Legend: TRELEGY Real World Chronic Obstructive Pulmonary Disease (COPD) Effectiveness Study
Status:
Withdrawn
Trial end date:
2022-11-30
Target enrollment:
Participant gender:
Summary
The primary purpose of this study is to assess the effectiveness of TRELEGY ELLIPTA single
inhaler triple therapy (SITT) (fluticasone furoate/umeclidinium bromide/vilanterol
[FF/UMEC/VI]) relative to non-ELLIPTA multiple inhaler triple therapies (MITT) of inhaled
corticosteroids/long-acting beta2-adrenergic receptor agonists/muscarinic receptor
antagonists (ICS/LABA/LAMA) within a routine clinical practice setting. This is a
non-randomized, interventional and self-controlled cohort study conducted to collect data in
routine practice. This study will have two periods where in retrospective data will be
collected in pre-switch period and prospective data will be collected in post-switch periods.

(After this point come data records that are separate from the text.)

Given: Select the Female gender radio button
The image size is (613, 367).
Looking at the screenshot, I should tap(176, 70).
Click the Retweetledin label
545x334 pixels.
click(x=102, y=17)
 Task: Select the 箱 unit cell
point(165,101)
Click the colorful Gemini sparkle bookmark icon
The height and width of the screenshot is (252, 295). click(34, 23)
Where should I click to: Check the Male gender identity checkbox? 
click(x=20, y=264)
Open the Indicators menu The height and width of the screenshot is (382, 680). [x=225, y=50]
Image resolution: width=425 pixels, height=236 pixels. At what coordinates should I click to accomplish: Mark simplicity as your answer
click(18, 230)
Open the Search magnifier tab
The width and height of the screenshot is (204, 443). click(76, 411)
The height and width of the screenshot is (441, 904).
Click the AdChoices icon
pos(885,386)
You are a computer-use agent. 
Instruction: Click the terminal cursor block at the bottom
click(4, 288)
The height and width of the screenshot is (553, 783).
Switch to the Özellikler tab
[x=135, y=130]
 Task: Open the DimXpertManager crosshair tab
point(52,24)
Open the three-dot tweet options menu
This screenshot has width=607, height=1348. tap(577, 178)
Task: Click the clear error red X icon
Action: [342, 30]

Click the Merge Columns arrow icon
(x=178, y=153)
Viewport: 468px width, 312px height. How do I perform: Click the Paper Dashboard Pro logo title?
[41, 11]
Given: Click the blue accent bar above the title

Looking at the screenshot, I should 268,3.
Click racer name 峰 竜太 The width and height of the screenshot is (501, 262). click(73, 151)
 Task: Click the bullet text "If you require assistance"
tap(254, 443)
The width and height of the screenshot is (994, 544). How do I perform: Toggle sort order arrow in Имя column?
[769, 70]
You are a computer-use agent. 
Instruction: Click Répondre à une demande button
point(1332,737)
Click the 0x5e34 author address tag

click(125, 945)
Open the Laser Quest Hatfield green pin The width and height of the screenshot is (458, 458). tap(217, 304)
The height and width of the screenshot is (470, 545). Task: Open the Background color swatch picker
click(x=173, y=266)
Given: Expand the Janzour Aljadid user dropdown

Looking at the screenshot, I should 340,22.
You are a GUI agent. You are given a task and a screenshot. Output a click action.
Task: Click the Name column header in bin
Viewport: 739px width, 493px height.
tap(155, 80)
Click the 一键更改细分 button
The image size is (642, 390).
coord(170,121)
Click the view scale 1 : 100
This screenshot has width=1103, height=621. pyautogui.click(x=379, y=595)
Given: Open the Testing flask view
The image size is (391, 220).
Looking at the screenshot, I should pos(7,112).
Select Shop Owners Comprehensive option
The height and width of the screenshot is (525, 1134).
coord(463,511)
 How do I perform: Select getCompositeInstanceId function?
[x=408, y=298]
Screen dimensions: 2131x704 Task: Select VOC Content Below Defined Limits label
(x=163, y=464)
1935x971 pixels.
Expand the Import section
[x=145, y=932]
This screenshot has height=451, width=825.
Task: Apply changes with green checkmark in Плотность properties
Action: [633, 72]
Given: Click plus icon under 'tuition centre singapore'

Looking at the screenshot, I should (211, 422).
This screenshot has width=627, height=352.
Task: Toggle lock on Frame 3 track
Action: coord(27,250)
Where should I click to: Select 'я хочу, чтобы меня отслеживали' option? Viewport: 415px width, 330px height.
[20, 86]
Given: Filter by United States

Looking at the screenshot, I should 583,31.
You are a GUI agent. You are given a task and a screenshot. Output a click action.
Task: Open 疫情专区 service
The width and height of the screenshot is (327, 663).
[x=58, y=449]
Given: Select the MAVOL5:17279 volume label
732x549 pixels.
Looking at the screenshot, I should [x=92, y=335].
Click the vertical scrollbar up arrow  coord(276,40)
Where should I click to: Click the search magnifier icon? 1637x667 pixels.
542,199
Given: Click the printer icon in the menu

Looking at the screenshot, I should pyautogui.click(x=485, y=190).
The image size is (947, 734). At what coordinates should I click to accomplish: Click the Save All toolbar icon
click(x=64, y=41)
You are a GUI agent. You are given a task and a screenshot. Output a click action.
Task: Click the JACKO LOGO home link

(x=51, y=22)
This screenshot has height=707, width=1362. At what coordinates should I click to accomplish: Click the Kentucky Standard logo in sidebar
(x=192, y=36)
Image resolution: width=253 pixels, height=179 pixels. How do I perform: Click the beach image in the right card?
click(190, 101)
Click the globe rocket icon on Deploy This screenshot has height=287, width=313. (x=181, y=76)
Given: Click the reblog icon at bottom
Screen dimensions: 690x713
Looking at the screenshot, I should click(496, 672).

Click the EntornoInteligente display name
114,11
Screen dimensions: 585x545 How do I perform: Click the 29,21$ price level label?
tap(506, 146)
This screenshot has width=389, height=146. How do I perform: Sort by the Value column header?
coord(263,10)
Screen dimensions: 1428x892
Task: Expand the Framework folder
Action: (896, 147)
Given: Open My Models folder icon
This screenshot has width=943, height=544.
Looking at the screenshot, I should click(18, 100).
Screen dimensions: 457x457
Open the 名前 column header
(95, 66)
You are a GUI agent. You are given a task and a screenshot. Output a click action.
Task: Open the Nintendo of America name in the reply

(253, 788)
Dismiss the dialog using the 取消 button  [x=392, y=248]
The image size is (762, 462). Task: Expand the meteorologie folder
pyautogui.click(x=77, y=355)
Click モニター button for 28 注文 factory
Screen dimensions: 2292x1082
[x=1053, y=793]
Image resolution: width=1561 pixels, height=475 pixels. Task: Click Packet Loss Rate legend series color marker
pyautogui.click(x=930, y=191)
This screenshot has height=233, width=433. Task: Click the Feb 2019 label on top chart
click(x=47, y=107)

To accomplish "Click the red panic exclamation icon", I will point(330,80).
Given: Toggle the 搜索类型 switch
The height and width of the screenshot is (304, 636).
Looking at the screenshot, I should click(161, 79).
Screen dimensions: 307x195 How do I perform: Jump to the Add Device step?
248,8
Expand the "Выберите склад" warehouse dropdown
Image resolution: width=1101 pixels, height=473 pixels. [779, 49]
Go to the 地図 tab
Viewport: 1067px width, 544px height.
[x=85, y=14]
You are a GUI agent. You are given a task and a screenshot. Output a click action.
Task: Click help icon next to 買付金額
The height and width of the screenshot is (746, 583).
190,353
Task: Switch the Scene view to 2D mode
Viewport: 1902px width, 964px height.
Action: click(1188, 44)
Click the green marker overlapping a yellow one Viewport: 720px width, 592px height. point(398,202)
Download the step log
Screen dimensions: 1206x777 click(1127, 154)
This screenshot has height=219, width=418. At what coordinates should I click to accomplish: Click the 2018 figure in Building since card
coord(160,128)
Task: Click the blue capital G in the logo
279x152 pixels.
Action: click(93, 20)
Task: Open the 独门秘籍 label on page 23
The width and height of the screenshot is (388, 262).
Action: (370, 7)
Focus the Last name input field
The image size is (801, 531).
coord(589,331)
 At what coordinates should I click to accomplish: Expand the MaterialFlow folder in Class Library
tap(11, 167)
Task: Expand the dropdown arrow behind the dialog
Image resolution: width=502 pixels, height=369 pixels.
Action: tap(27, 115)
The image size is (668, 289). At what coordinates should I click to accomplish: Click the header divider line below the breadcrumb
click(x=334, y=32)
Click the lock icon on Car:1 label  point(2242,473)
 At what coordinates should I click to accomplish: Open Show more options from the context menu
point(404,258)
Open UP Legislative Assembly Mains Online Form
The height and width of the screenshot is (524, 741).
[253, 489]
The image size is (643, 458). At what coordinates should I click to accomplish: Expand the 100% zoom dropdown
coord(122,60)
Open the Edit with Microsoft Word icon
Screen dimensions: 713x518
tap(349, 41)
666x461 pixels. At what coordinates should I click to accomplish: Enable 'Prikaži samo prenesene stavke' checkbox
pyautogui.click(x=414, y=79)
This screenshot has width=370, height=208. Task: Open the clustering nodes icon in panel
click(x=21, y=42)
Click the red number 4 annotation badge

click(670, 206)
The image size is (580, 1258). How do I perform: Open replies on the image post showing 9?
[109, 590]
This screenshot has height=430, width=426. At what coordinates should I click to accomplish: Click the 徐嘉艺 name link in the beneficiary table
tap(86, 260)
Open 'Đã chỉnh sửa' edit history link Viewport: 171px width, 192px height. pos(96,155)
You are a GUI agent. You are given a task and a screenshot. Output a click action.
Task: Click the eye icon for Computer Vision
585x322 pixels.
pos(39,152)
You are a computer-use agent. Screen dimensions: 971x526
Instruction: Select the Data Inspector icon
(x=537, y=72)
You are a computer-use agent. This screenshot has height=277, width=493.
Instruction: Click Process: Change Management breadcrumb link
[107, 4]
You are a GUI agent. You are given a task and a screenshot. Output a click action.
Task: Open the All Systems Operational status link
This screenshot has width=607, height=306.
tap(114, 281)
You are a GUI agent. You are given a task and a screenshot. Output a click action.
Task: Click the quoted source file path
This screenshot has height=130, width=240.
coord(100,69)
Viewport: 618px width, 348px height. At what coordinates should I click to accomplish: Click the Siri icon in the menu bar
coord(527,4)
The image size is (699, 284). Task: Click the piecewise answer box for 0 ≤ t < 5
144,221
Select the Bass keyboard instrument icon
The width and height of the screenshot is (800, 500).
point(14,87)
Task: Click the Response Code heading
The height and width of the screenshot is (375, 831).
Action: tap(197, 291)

Subjects will be switched from non-ELLIPTA MITT to TRELEGY ELLIPTA. The pre-switch period is
of 52 weeks and post-switch period will be of 52 weeks. Additionally subjects will receive
safety follow-up call at 26 weeks and 52 weeks for safety monitoring. Approximately 1300
subjects will be enrolled for this study. TRELEGY ELLIPTA is a registered trademark of the
GlaxoSmithKline (GSK) group of companies.